What More Responsibilites Do RN's Have? - page 2

I keep reading that RN's have a lot more responsibilities (and may have even posted that myself after listening to others) than LPN's do. What are the additional responsibilities? I read that... Read More

  1. by   pagandeva2000
    Quote from Myxel67
    The classic statement of the difference between the RN and the LPN is that the LPN learns HOW, but the RN learns HOW and WHY.

    Critical thinking skills are not unique to registered nurses. You can't run a household and raise children without critical thinking skills.
    I was taught that in so many words as well. In school, my professor said that the LPN's role is "what you see, then what you do, with alittle of why" and that the RN gets more theory. I admit that I don't always see it that way, but that was because I have seen some wacked out RN (not saying the nurse is wacked out because they hold the title RN, but because they were incompetent nurses from the jump) do some wild things.

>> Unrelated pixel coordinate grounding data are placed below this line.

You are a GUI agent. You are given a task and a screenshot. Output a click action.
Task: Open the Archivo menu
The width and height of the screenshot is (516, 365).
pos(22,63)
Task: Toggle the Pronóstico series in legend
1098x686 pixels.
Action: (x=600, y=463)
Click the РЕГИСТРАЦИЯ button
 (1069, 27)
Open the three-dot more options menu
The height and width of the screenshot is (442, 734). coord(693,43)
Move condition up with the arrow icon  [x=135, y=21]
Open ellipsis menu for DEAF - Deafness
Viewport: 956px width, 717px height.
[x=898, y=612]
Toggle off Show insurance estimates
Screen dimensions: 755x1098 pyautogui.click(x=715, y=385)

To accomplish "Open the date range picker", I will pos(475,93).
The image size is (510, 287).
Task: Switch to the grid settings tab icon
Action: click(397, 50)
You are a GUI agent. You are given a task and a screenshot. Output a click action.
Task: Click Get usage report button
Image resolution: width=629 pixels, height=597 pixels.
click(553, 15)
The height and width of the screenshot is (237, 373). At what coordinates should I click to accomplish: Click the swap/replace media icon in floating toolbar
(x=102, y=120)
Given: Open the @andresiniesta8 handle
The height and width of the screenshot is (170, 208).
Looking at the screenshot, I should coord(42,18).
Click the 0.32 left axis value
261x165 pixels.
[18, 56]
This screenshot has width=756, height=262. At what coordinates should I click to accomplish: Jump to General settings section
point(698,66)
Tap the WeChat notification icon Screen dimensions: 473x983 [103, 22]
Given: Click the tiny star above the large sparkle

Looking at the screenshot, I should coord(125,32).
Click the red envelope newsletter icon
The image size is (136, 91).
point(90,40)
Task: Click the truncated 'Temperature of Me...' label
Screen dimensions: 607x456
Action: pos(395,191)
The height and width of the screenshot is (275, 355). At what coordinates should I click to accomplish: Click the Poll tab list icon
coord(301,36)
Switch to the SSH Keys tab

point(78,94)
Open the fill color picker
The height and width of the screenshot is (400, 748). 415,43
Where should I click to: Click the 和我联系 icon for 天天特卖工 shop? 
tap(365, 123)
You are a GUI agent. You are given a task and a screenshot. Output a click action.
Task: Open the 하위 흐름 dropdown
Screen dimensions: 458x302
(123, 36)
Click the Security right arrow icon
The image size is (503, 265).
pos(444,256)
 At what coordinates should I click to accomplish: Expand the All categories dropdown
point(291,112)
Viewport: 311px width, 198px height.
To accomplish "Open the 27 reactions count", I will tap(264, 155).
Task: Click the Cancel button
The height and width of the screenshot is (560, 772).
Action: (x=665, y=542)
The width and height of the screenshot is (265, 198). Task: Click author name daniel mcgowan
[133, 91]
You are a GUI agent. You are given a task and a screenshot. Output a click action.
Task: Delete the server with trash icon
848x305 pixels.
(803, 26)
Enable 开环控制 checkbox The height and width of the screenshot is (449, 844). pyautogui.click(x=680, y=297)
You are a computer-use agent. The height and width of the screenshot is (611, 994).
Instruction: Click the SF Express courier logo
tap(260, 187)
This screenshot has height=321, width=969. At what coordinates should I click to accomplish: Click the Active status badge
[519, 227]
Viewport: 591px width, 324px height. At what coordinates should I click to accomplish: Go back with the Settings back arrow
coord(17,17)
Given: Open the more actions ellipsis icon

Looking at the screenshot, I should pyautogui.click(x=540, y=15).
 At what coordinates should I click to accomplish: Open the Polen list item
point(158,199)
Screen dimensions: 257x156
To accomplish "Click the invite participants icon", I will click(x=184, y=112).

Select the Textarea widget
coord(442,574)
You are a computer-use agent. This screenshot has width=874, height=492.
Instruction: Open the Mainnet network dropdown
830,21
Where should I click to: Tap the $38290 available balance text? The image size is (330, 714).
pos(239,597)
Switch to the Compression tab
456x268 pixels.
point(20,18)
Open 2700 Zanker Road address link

    We were taught critical thinking in our scope of practice as well, just keeping in mind that we were taught within our specific scope of practice. You are right, critical thinking goes across the waters, so to speak.
  2. by   pepperann35
    Quote from crissrn27
    Around here LPNs are being phased out of the hospital setting, mostly LPNs work in staff nurse positions in the LTC setting. There used to be LPNs in management roles in LTC but that seems to be going away also. I was a LPN for awhile in LTC and did everything an RN could do in that role (staff nurse), but as a RN supervisor in LTC I did a lot of things for the LPNs that they couldn't do such as abt IV's, PICC flush, initial assessments, pronouncing deceased residents, etc. Depending on where you went to nursing school, there are certain things that aren't taught to LPNs in all schools, such as critical thinking skills, etc. In this area, it seems the LPN classes are more skills driven. Hope this helps!
    I am a LPN in LTC. I am the night shift supervisor. I can do all of the above mentioned things.
  3. by   P_RN
    It all falls to what do YOU want. In SC LPNs with extra training hang meds to central lines, start and maintain peripheral lines, monitor but not hang blood and blood products. I learned a whole lot from LPNs and taught a whole lot back to new RNs. By state law LPNs can only gather information and report it to the RN (in other words can't assess). That's straining at straws IMHO. What do YOU want. My biggie is RN's advance as far as they can, ladder wise and pay wise. In SC LPNs can only be a 1 or a 2. RNs can be up to a 5. I worked with some fantastic nurses......of all shapes sizes, accents and titles.
  4. by   pepperann35
    Quote from P_RN
    It all falls to what do YOU want. In SC LPNs with extra training hang meds to central lines, start and maintain peripheral lines, monitor but not hang blood and blood products. I learned a whole lot from LPNs and taught a whole lot back to new RNs. By state law LPNs can only gather information and report it to the RN (in other words can't assess). That's straining at straws IMHO. What do YOU want. My biggie is RN's advance as far as they can, ladder wise and pay wise. In SC LPNs can only be a 1 or a 2. RNs can be up to a 5. I worked with some fantastic nurses......of all shapes sizes, accents and titles.
    Wow, thanks for that info. I did not realize things were that different in other states!
  5. by   pagandeva2000
    I can add that LPNs (at least in New York City) also do a great deal of teaching in the clinic setting. At times, if a patient is newly diagnosed for diabetes, for example, an RN is supposed to do the initial teaching, but because they are usually occupied doing other things, we have to check their A1c. If it is below 9, an LPN can teach them...higher, they want an RN, even better if she is a certified teacher for diabetes management. It really does depend on the location and the facility that makes or breaks what an LPN is allowed to do.
  6. by   jjjoy
    In places where the LPN role and RN role aren't very different, I don't see why one would choose LPN over RN except for the accessibility and affordability of the program and the time to start working. I could see if LPNs had less responsibility than nurses. Then, one might choose LPN over RN because they didn't want so much responsbility. But that's not the case in most places.

    It just seems strange... go to school for a year less and get less pay... but don't have significantly less responsbility? If LPNs can safely handle their own assignment of patients that parallels an RN, the only difference being that the RN signs off on the initial assessment and hangs blood products, then what exactly is the supposed difference between the two levels of educational preparation such that the LPN is significantly restricted in pay and job opportunities?